SIGDG Financial Transaction Ontology

The Signals Data Governance ontology (prefix SIGDG) is grounded in BFO 2020 (Basic Formal Ontology, ISO/IEC 21838-2:2021). BFO provides the upper-level categories that make ontologies from separate teams composable — preventing the class of integration failures Barry Smith illustrates with the 2006 Airbus A380 wiring debacle, where incompatible data representations across engineering teams cost $6 billion to correct. A shared top-level ontology is the mechanism that makes data descriptions joinable without ad-hoc reconciliation.

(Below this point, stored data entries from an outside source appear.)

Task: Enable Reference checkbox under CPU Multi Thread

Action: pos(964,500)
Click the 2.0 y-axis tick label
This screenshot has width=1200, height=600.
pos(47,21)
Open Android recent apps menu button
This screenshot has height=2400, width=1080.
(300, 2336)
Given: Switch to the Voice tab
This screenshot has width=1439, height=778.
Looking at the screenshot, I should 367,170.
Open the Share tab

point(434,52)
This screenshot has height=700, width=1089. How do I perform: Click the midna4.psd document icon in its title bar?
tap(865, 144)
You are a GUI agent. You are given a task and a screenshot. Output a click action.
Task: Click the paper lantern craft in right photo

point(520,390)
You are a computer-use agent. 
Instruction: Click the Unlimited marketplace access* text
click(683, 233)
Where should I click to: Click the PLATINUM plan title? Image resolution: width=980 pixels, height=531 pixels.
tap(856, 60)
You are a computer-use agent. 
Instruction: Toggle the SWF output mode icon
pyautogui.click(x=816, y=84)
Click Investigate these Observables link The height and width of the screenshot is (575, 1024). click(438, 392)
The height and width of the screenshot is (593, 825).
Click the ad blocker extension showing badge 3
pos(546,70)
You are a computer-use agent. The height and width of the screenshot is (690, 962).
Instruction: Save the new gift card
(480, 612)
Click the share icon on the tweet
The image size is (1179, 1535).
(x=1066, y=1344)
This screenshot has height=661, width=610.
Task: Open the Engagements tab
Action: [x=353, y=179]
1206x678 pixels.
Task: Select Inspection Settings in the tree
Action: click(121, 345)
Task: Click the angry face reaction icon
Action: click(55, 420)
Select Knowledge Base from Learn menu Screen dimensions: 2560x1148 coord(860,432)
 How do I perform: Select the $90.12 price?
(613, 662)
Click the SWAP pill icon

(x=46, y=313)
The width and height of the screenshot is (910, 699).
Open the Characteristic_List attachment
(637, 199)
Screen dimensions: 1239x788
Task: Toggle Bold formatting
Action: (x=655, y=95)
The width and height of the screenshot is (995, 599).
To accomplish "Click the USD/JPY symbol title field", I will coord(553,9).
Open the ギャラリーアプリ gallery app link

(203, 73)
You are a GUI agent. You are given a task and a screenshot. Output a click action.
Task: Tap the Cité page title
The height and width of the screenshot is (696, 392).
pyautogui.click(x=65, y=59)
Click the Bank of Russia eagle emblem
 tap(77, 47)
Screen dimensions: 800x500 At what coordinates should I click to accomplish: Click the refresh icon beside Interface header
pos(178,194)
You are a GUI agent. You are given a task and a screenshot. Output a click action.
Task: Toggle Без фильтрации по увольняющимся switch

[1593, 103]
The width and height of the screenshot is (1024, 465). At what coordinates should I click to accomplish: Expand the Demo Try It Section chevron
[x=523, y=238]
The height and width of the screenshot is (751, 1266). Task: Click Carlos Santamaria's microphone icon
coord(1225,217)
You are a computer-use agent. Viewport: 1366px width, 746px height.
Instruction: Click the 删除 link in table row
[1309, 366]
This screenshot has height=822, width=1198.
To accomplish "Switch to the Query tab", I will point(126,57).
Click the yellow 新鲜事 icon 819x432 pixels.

This page defines the financial transaction risk extension of SIGDG. It expands the existing SIGDG:0050 TransactionInformation node — which the Signals-360 metadata classification project defines as a leaf — into a full subtree covering fraud detection, transaction context, risk indicators, and regulatory scope. Both ontologies share the same CURIE prefix and BFO grounding, so categories from either project can be composed in a single governance policy.

BFO Grounding

BFO:0000031 generically dependent continuant
  └── SIGDG:0001 InformationEntity             ── "data that can be stored and transferred"
        └── SIGDG:0050 TransactionInformation   ── "event records: orders, sessions, timestamps"
              └── SIGDG:0100 FinancialTransaction  ── "monetary transfer event between parties"

BFO:0000019 quality
  ├── SIGDG:1001 SensitivityLevel              ── "inheres in an information entity"
  └── SIGDG:1050 TransactionRiskLevel          ── "inheres in a financial transaction record"

BFO:0000023 role
  ├── SIGDG:2001 DataSubjectRole               ── "externally grounded in governance context"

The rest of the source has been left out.